But how about within each node, like this one here?
There's a number n, 55.
And what else?
How many pointers?
Just two.
Two maximally, in fact, because the leaves, it would seem,
have zero by definition.
And technically, if I hadn't added 22, maybe there could just be one child.
This is what we call a binary tree because every node has
at most two children, 0, 1, or 2.
And it's technically a binary search tree because of a special property.
It's very searchable because if you look at any node, its left child is smaller.
And if you look at any node, its right child is bigger.
And that's a recursive definition, so to speak.
You can look at any node in the tree and that definition is true.
Even the leaves, because it's sort of a vacuous statement
to say it's greater than its left child if there is no left child.

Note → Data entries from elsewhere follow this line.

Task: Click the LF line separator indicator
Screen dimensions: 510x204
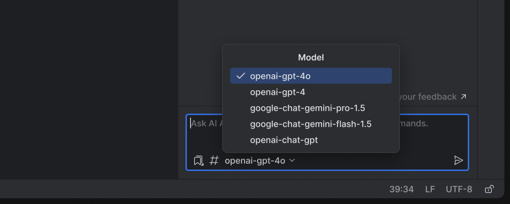Action: (x=430, y=189)
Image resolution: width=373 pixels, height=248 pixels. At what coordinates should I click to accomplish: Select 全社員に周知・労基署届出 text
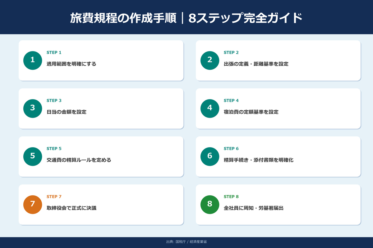(253, 208)
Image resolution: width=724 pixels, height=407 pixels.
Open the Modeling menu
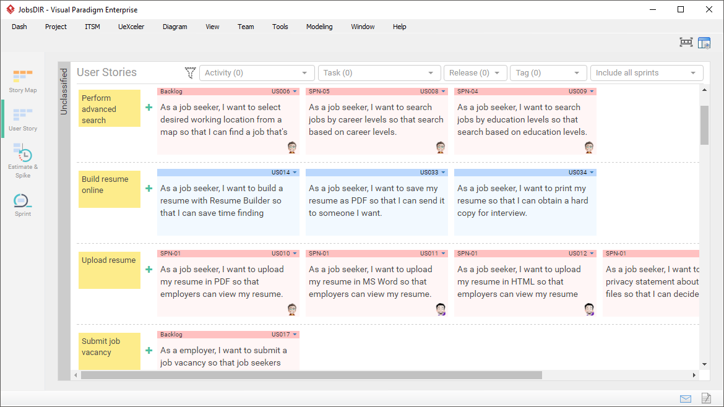(x=319, y=27)
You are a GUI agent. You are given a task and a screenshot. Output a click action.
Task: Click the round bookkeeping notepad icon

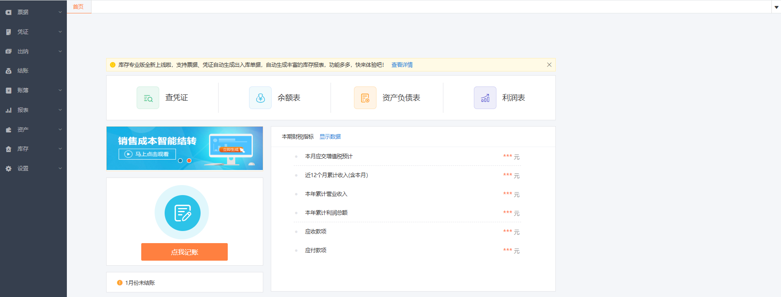(183, 213)
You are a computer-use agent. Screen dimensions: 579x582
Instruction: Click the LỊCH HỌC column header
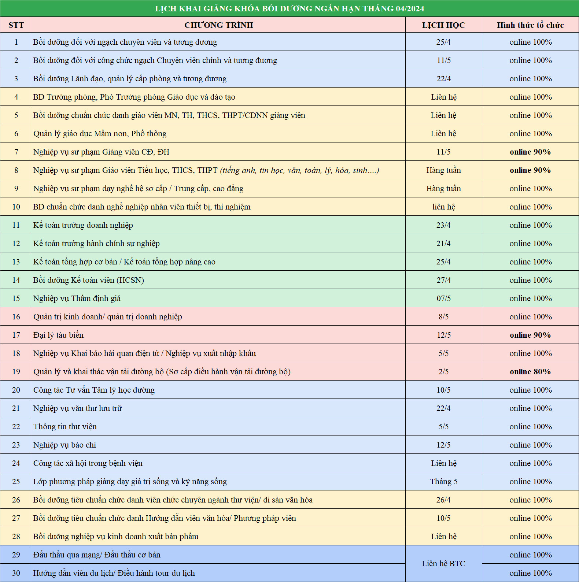pos(443,25)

It's sort of trivially true.
So what's nice about this data structure?
Well, suppose I want to search for the number 22.
Like our linked list, and like Olivia being the special first pointer,
a binary tree in a computer's memory would just
have one special pointer, called root or first or whatever you want to call it.

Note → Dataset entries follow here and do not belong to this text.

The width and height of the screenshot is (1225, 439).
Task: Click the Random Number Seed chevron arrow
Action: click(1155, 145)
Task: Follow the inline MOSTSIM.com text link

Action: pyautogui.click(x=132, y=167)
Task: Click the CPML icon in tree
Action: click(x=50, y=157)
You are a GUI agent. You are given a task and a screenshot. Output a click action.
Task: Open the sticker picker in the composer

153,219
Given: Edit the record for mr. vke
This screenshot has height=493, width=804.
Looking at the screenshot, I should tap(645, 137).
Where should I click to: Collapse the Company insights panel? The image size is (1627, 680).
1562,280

And if you want to look for 22 just like Olivia and Jess were,
you might look here.
And say, hmm, 55 is greater than 22.
So which way do I go?
Left obviously.
And here, you know, if we were doing this visually
we could snip off that whole subtree.
And you would see half of the problem be torn away like the phone book.

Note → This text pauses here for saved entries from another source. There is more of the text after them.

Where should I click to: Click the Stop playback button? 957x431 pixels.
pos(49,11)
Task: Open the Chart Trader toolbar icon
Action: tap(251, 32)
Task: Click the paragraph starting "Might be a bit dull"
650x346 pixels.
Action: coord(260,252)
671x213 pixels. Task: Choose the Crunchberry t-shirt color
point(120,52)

22 versus 33, of course, this is greater.
So we go here and we find it.
And long story short, that was not linear
because we weren't searching all of the nodes.
And if conceptually we were chopping the tree in half,
in half, in half every time we went left or right,
what should be the running time of search on a binary search tree?
Log base 2 of n, or just logarithmic as we've seen.
Now it's not necessarily always as prettily balanced.
This is very deliberately chosen.
You can get perverse situations where it just kind of devolves
into a long linked list.
But it still is a binary search tree.
It was just poorly built. But at least if we keep a balance like this,
we can gain some benefits.
And here's how we would implement your proposed integer and two nodes.
Instead of just calling it next, I'm going
to call it more semantically usefully left and right.
And notice that struct node is just a pointer called left.
Struct node is a pointer called right.
And that's how we implement these.
And what do you think the leaves have as their values for left and right?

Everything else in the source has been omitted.